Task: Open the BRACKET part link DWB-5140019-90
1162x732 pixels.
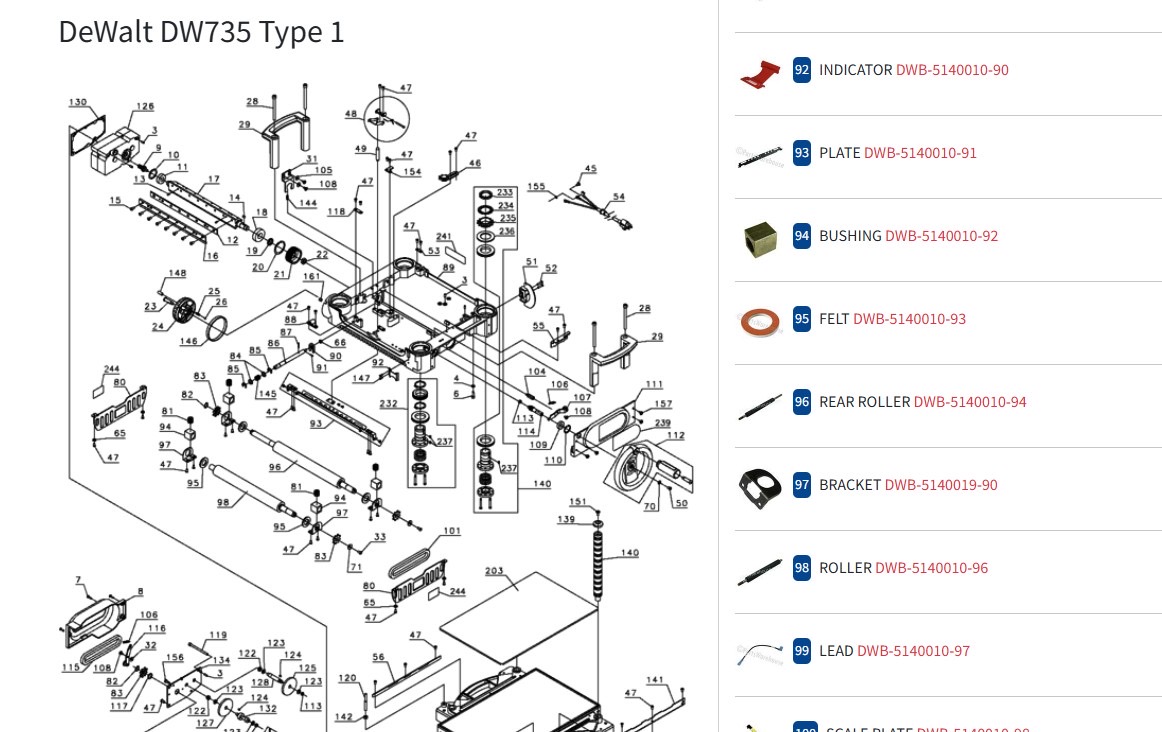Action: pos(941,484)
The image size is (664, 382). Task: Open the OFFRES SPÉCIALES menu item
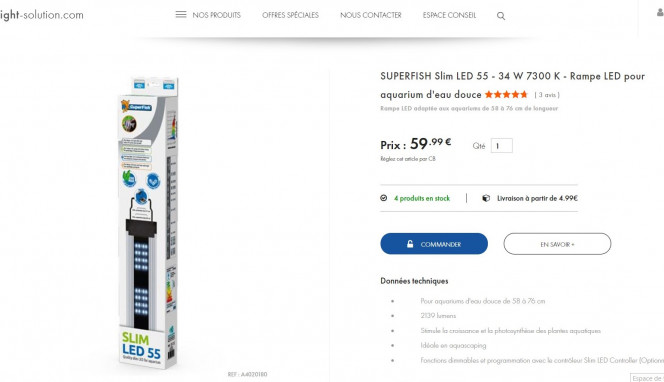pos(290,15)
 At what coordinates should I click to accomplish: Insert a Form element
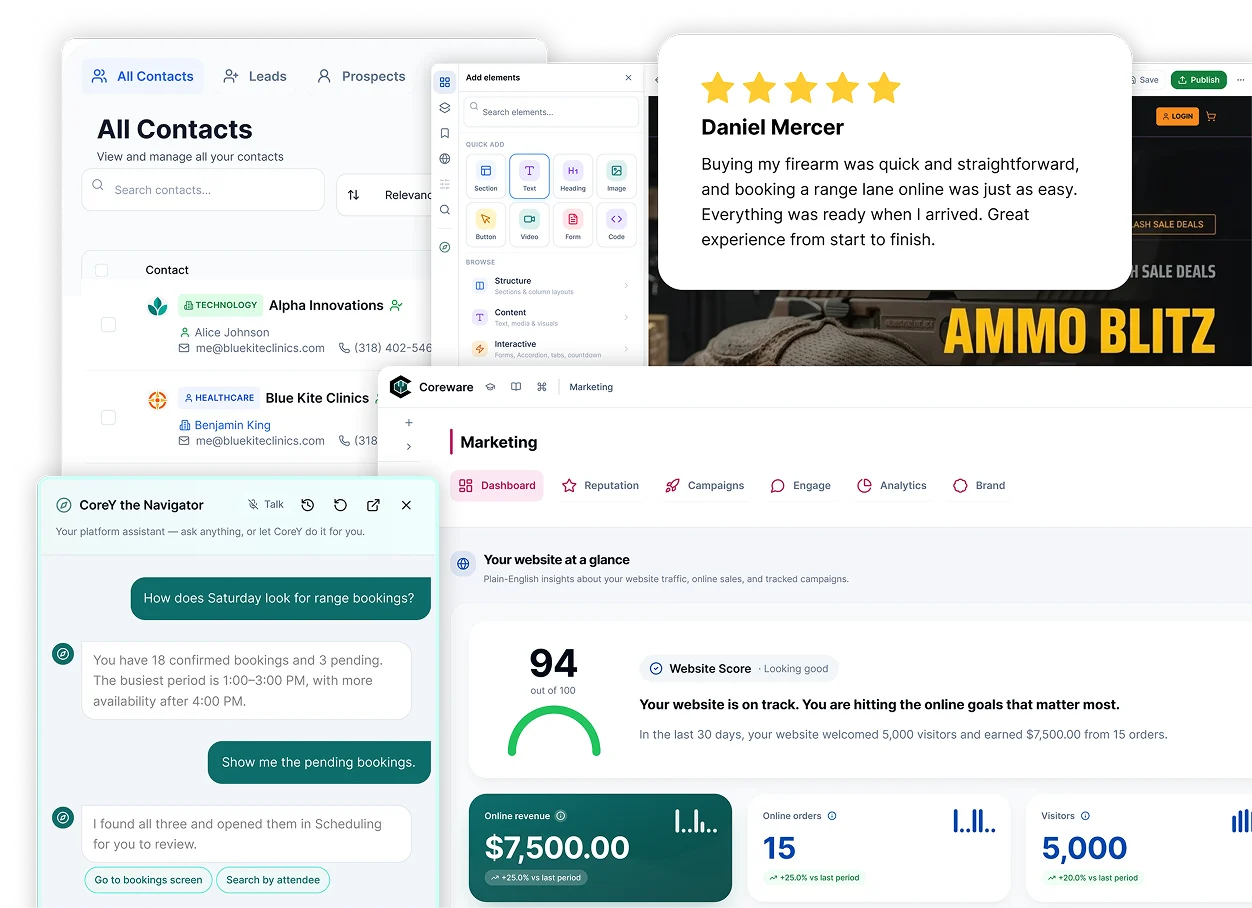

----

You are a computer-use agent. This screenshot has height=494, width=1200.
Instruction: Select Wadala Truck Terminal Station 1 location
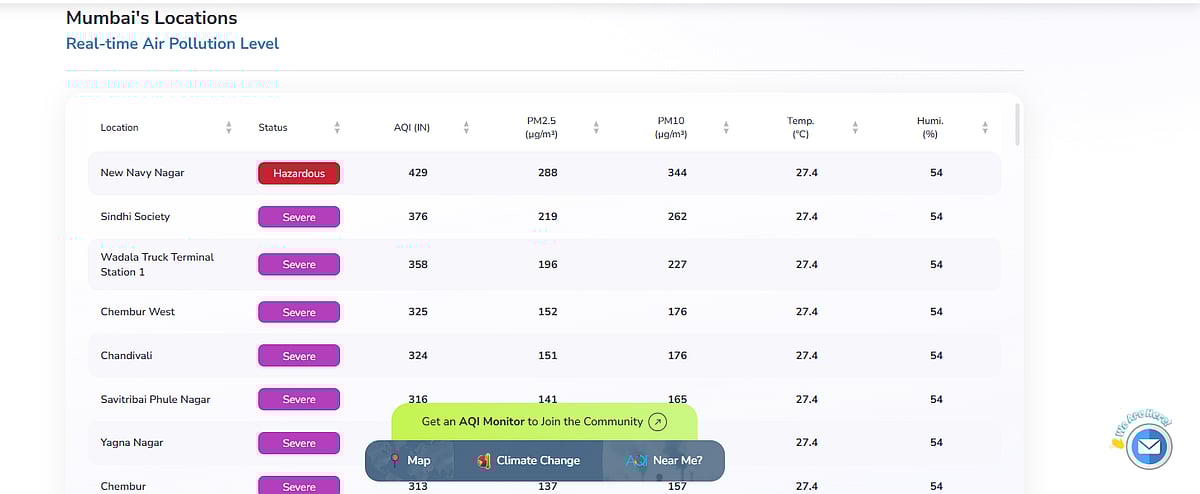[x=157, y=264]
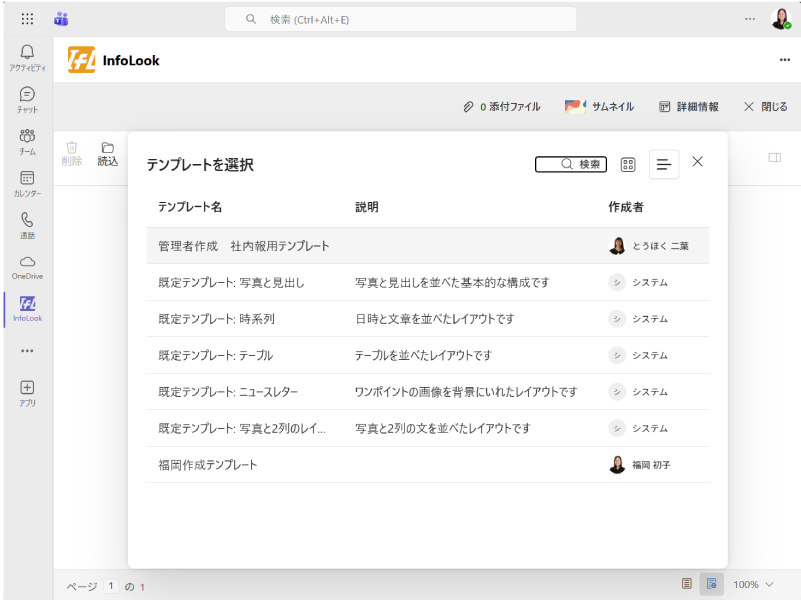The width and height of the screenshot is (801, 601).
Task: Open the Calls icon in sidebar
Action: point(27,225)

----

Out of the records above, please copy exactly the lines from the line with "The image size" up to and including the line with "At what coordinates", minus the pictures.

The image size is (664, 382). Task: Open the OFFRES SPÉCIALES menu item
pos(290,15)
 At what coordinates should I click to accomplish: Insert a Form element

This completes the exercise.